This is certainly not what the marketing people at Apple had in mind when they came up with their slogan.
Researchers at the Chinese Academy of Sciences in Kunming have found that while the prefrontal cortex of humans express the type II splice form of neuropsin – a protein involved in learning and memory – primates brains do not.
Earlier work showed it was not expressed in the brains of lesser apes and Old World monkeys.
- Yi Li, et al. Recent origin of a hominoid-specific splice form of neuropsin, a gene involved in learning and memory. Molecular Biology and Evolution 2004 21(11):2111-2115; doi:10.1093/molbev/msh220.
Now, they have shown the same results for two great ape species, chimpanzees and orangutans.
- Zhi-xiang Lu, et al. A Human-Specific Mutation Leads to the Origin of a Novel Splice Form of Neuropsin (KLK8), a Gene Involved in Learning and Memory. Human Mutation; May 2007; (DOI: 10.1002/humu.20547) [press release]
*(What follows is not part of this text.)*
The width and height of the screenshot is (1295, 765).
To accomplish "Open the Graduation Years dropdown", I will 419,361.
This is interesting because the ancestors of present-day chimps and humans diverged about 5 million years ago. (Orangutans did the same about 14 million years ago.) It follows that the mutation happened in humans – and only in humans – less than 5 million years ago.
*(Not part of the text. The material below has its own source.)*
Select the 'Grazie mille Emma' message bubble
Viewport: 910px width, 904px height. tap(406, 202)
Are we to take from this that the mutation caused human learning and memory to change in important ways sometime after 5 million years ago? That would depend on the importance of type II neuropsin to human cognition. Not being a neuroscientist, and being generally unable to wade through the crowded mass of technical jargon making up the verbiage in most science papers, I will await the analysis of more astute minds.
I’ll also have to wait to see if the research triggers important ethical questions about the future of primate cognition. After identifying the mutation that resulted in human brains’ expression of type II neuropsin, researchers then took things a step further – they put the mutation into chimpanzee DNA, and found this was enough to produce the protein. If the protein is important to cognition, this research appears to be one step towards biological uplift.
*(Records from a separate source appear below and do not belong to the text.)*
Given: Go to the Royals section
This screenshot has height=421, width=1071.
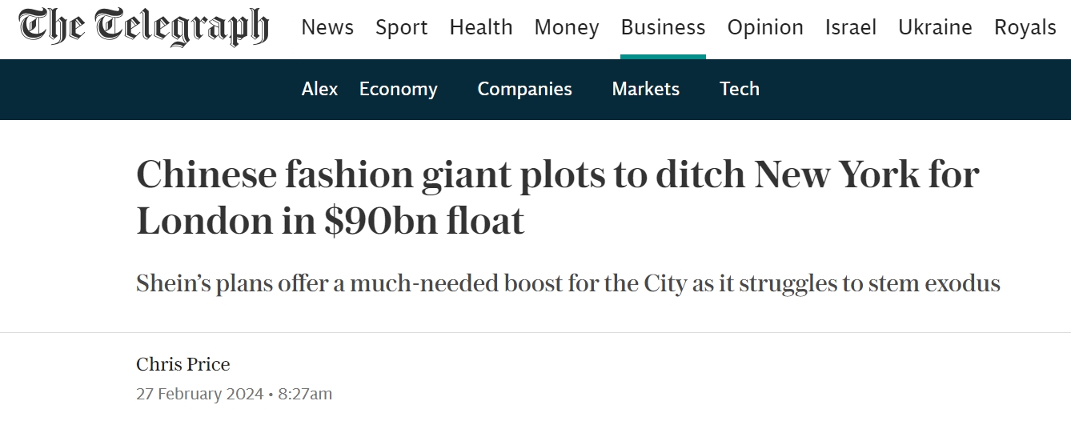Looking at the screenshot, I should coord(1025,27).
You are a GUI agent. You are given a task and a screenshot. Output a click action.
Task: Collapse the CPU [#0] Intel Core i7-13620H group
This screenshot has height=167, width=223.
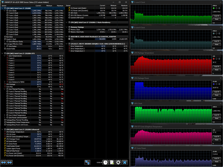point(3,8)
In the meantime, while researchers assess the importance of the protein to the evolution of human cognition, I’ll continue to wonder how long humans have been like humans today. When I read ancient texts, I’m always impressed with the degree to which people’s thinking has not changed. Thoughts, feelings and modes of reasoning have been remarkably consistent over the past 5 thousand years or so, although beliefs and cultural norms have altered. (Watch the HBO series Rome for a dramatic take on this.) It would be fascinating to learn how far back human cognition remains recognizable, although establishing a baseline might prove challenging – it is sometimes difficult to understand the minds of people living today.